The introduction of the “single list” is also intended to enhance the level playing field in the euro area,

  • to further promote equal treatment for counterparties and issuers, and

  • to improve the overall transparency of the collateral framework of the Eurosystem.

The first step of the single list (i.e. the admission of securities issued by entities established in non-EEA G10 countries) will be implemented already at the end of May this year.

The second and final step of the single list which includes making bank loans eligible as collateral in all the euro area countries will be introduced in January 2007. Initially, each national central bank will decide on the minimum size of bank loans that will be made eligible. In 2010 this intermediate regime will be reviewed, and the transition to a unified regime will be prepared. This unified regime will be applied from 1 January 2012. A minimum size of EUR 500,000 for bank loans will be applied by all national central banks.

Based on calculations by the ECB, if the EUR 500,000 criterion were applied to the current stock of bank loans in the euro area together with the other required eligibility criteria, approximately EUR 370 billion worth of bank loans could be expected to become potentially eligible.

It should be clear that the action of the ECB should not be seen in isolation but as part of a wider strategy in public policy supporting financial integration.

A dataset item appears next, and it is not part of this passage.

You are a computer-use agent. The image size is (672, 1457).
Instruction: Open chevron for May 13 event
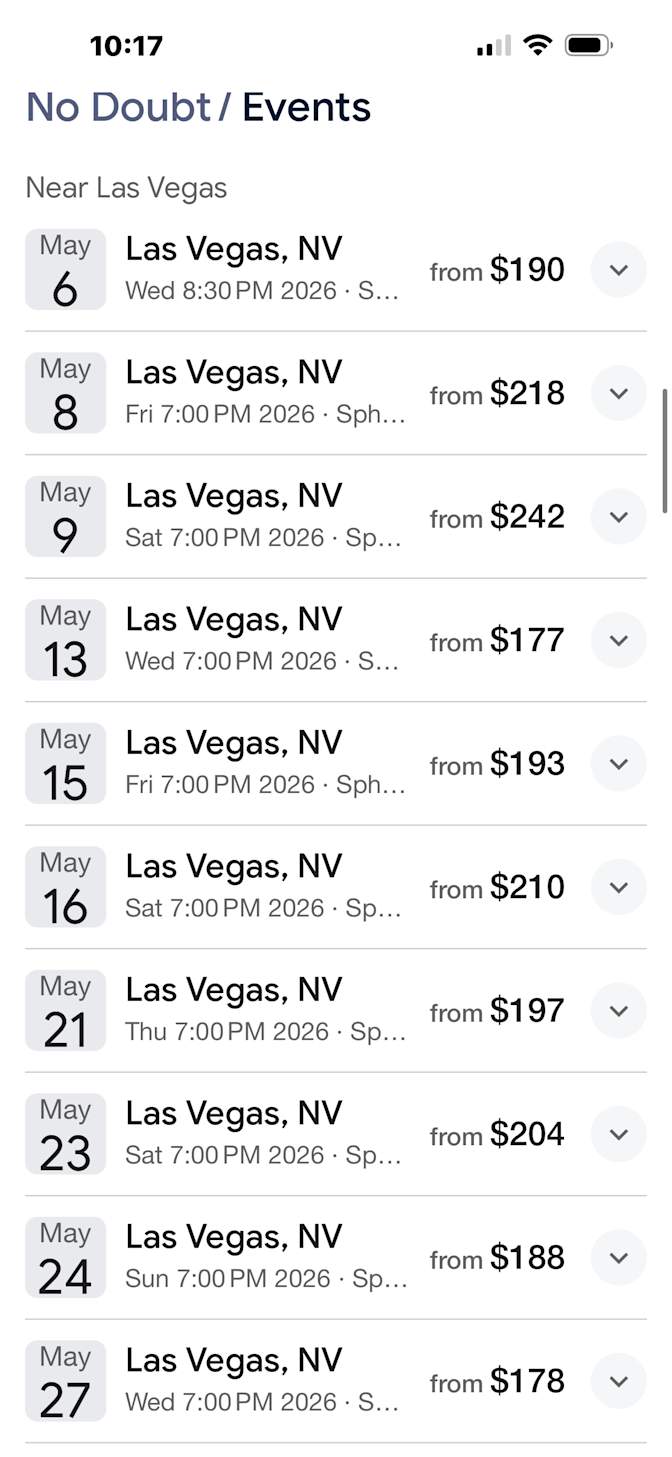point(618,640)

The measures adopted by the European Commission for fostering financial integration include the five-year Financial Services Action Plan (FSAP) devised by the Commission in 1999.

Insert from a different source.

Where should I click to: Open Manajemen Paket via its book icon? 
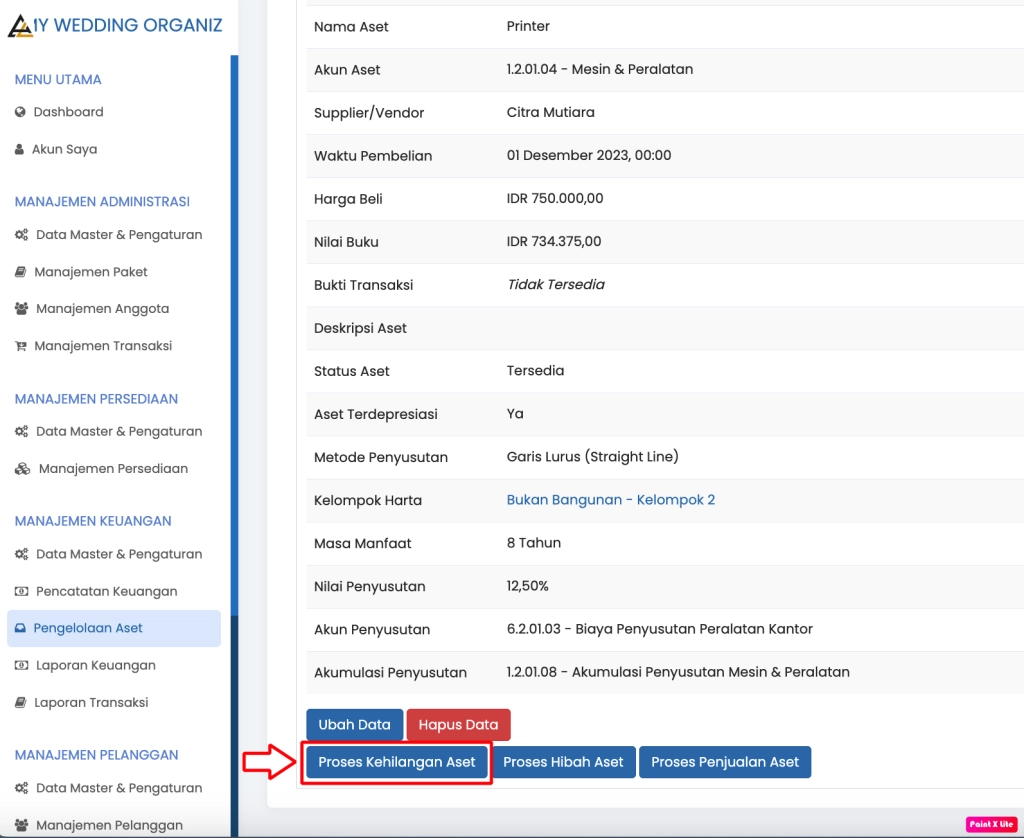click(20, 271)
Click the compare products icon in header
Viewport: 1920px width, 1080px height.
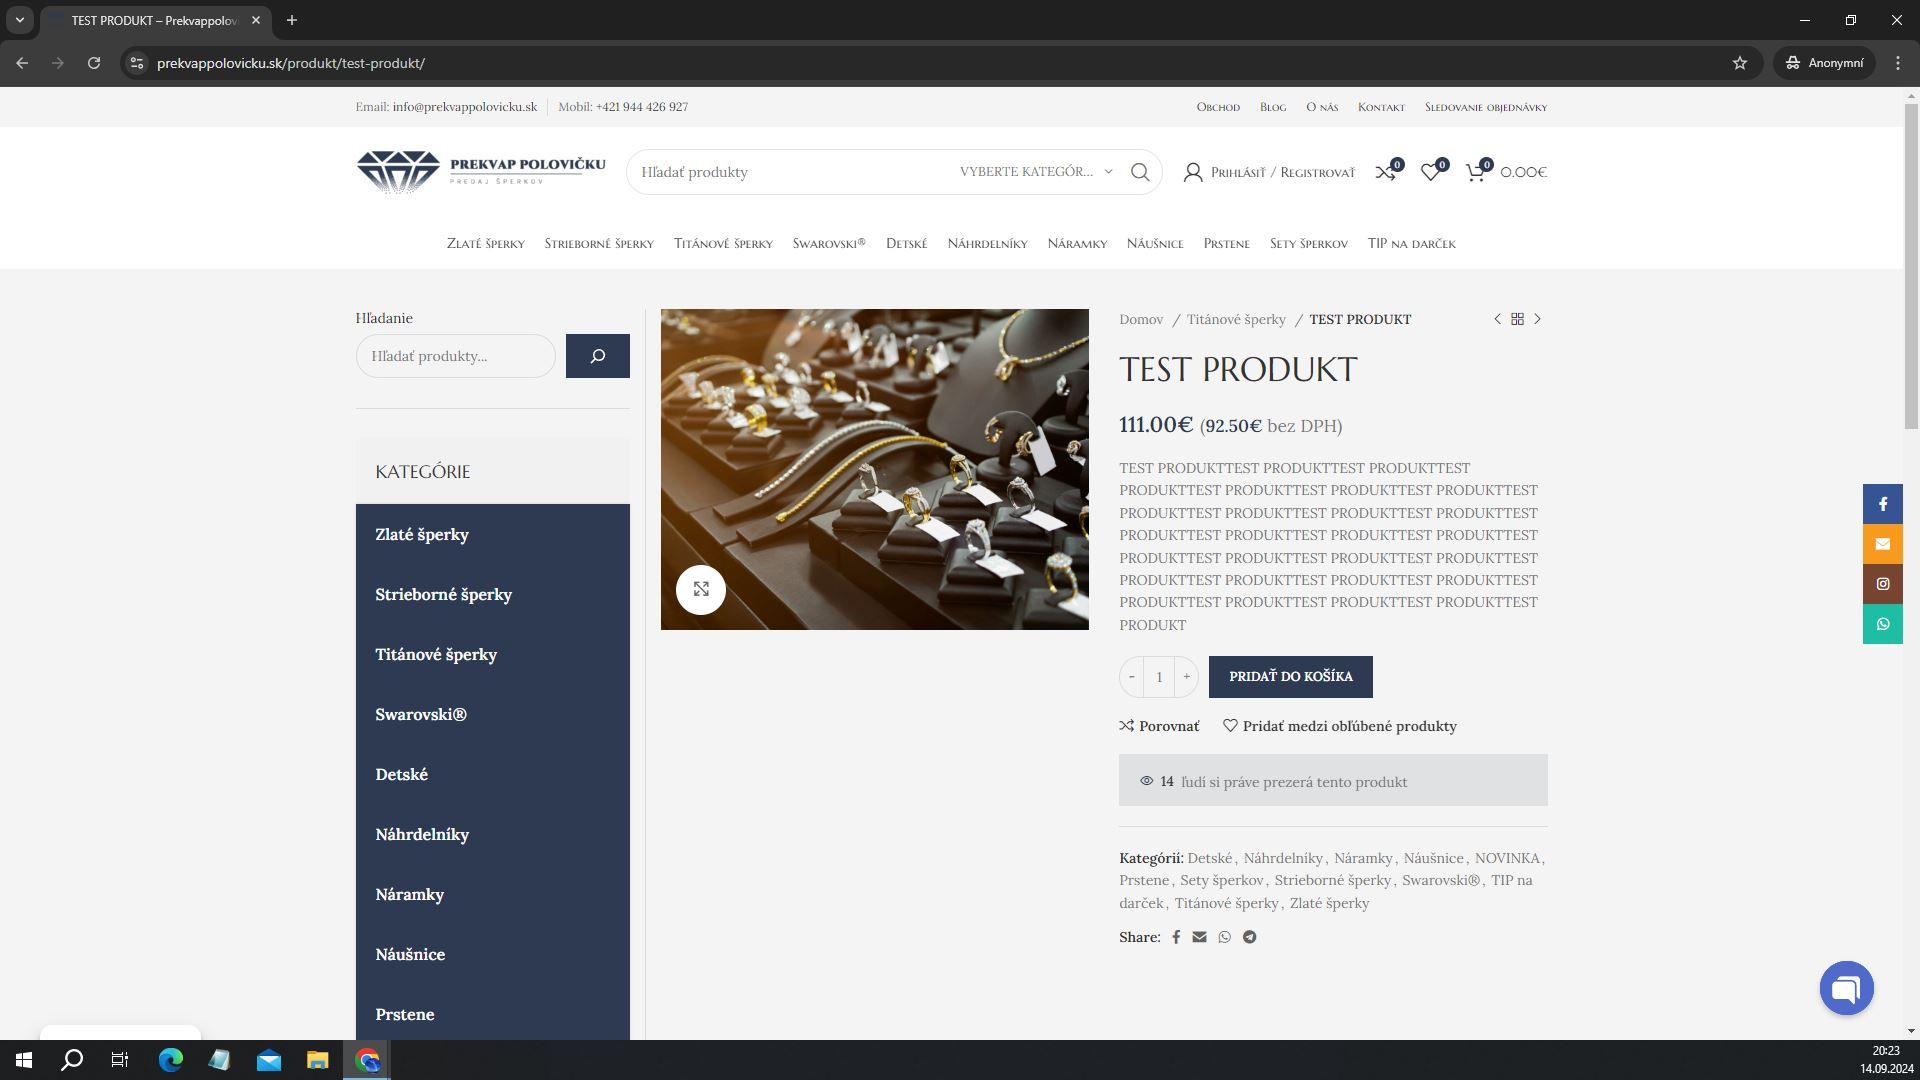(x=1386, y=172)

This plan has been the main tool of concerted public action for achieving a single market for financial services. The measures in the FSAP have worked towards filling the gaps in legislation and removing the barriers between Member States.

Important regulation for financial services was passed under the FSAP - i.a. the Settlement Finality Directive, the Collateral Directive, and the new Investment Services Directive. This has substantially improved the certainty and safety of operations involving collateral.

Concluding remarks

Let me return to the metaphor of medicine: Doctors and patients are trying hard to get a better insight on how the body should function in a state of health and fitness. Various treatments have been tried, all the x-rays and blood tests are on the table:

Applying this to the sphere of our profession:

It is in your hands to better integrate financial markets including those for collateral. Europe waits for productivity growth in financial services.

  1. [1] Cf. the Report from the high-level group “An agenda for a growing Europe – making the EU economic system deliver” chaired by Andre’ Sapir (July 2003) or the Report from the high-level group “Facing the challenge – the Lisbon strategy for growth and employment” chaired by Wim Kok (November 2004).